At the event’s starting point, NE 45th St and Brooklyn Ave NE, the mayor pointed to the University District light rail station construction site behind him and emphasized that it is the catalyst for drastic neighborhood change. He expressed hope for preserving the area’s eclectic character while ensuring new development has positive impacts. Numerous other local leaders gave brief introductions, including City Council members Jean Godden and Sally Clark. A few words were spoken by Dave LaClergue, the city planner overseeing upzoning, green streets, and open space efforts here, and Sound Transit’s project manager for the station construction.
From there, the crowd moved north to a grocery store parking lot at NE 50th St, an infamous location for drug dealing, assaults, and other criminal activity. A couple of local activists took the microphone to celebrate a community mural on the wall of neighboring building and suggested it had helped lower nuisance activity in the area. The crowd then moved down University Way, where a neighborhood patrol officer discussed other efforts to reduce crime. A representative from the U District Partnership (UDP) detailed the plan to expand a business improvement district to increase funding for street cleaning and community events.
Down at 43rd Street, Cory Crocker from U District Square handed Murray a flyer and briefly discussed the neighborhood effort to built a parklet on that corner, next to a Pronto! bikeshare station. The project is funded and will likely be built later this year. Crocker told me, “[Murray] said that the city is all for the parklet and mentioned that the city would be making an announcement soon about allowing adjacent businesses to serve in the parklets in order to engage the public more and manage the spaces. He also volunteered that he’d like to see that particular intersection much more pedestrian-friendly.”
In the alley between 43rd and 42nd Streets, Murray introduced Kristine Cunningham, executive director of the ROOTS organization that provides temporary shelter to young adults who have been rejected by the foster care system. She noted that ROOTS is just one of many similar social services in the neighborhood, and the challenges are increasing. The alley has also become more of a social space in recent years, with a neighboring university building providing a voluntary setback for bicycle parking and pizza shop entrance in the alley. It complements a cafe that also has its entrance on the alley there.

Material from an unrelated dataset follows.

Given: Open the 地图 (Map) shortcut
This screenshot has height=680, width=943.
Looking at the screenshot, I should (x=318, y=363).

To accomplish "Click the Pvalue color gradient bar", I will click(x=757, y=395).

As the tour wound down, the mayor led led everyone across 15th Avenue to a lawn on the University of Washington campus. There, provost and interim university president Ana Mari Cauce described her view of the school’s role in the neighborhood. The university is a large landowner, but she didn’t speak to rising student housing prices or the physical separation of the campus from the rest of the neighborhood.

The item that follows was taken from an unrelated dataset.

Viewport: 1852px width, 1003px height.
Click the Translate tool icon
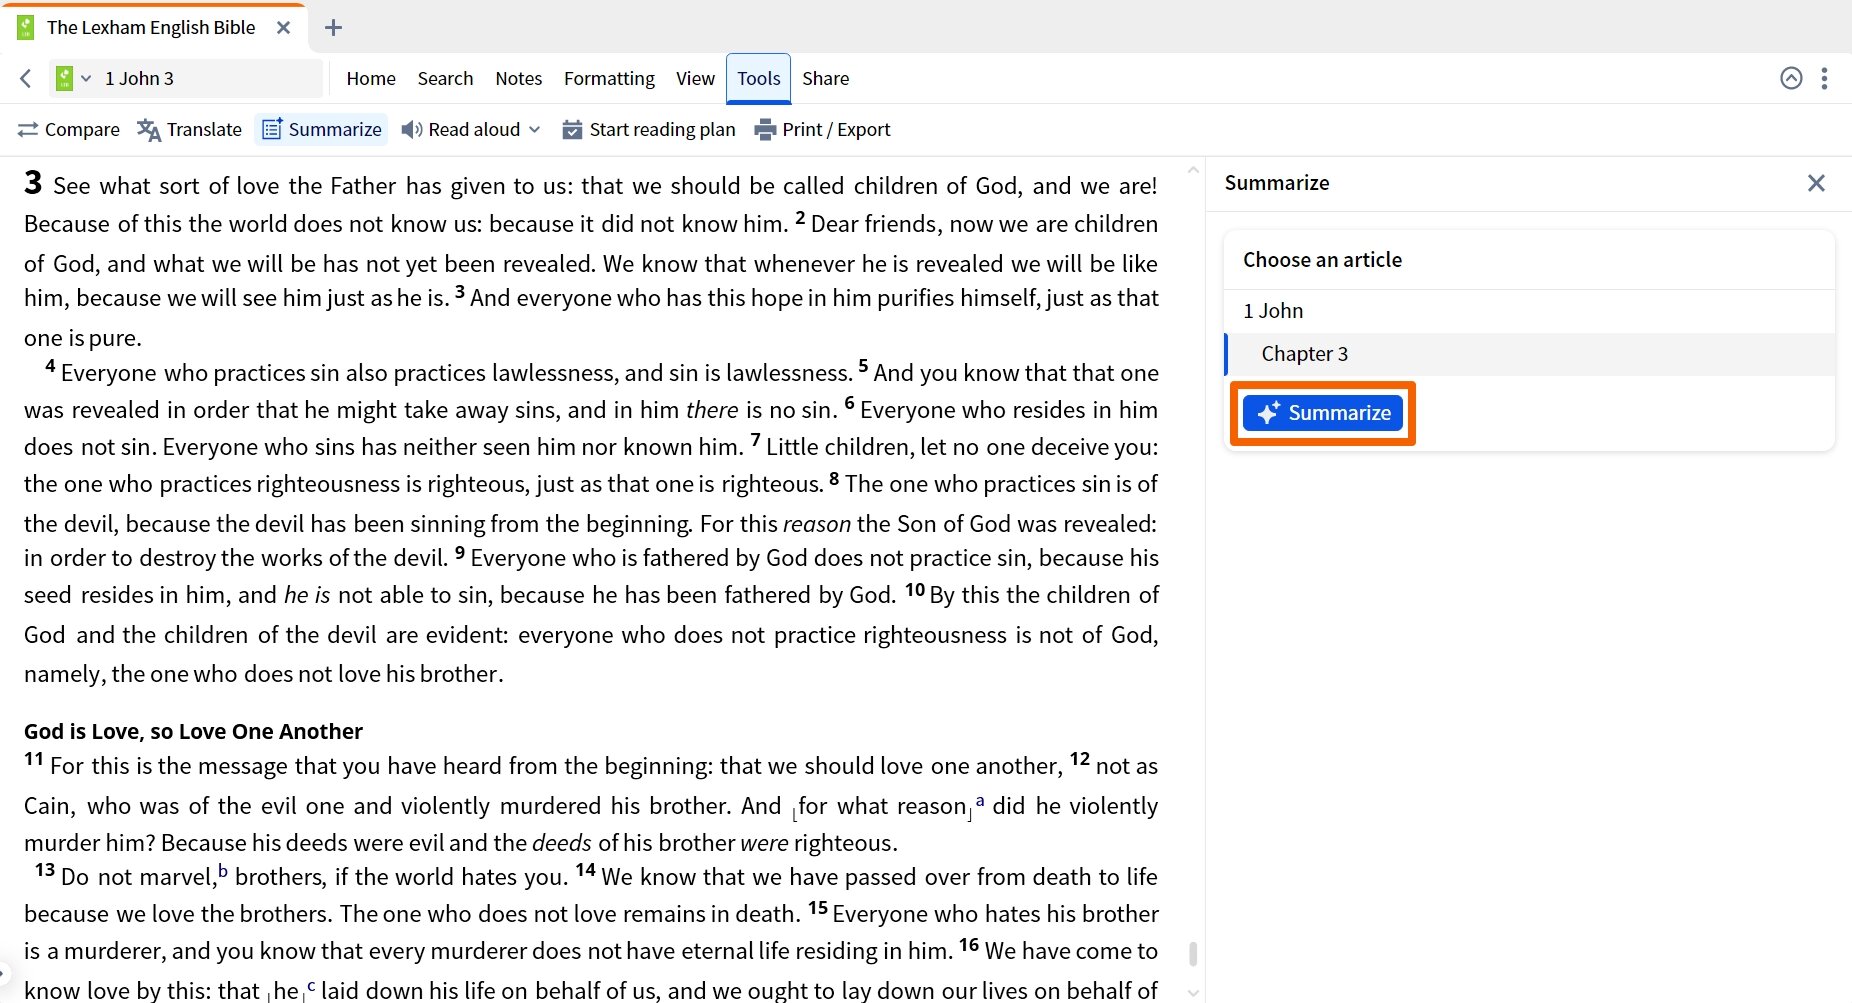point(148,130)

King 5’s Dan Cassuto critically reported the event as highly orchestrated, with little opportunity for the mayor to speak to various business owners about crime or to see the large number of people living on the streets here. While it was my first Find It, Fix It walk, I’d argue that’s a fair assessment. The event was as much a mobile photo op for the mayor as it was community outreach, if not more so. But along with briefly meeting the mayor, I did get the chance to talk to three of the city and Sound Transit staff who tagged along, including transportation director Scott Kubly. They were fairly receptive to conversation, though weren’t too enthusiastic about being there on a Saturday morning. In the future, I’d suggest the mayor’s office reach out to specific community groups for focused and meaningful conversations.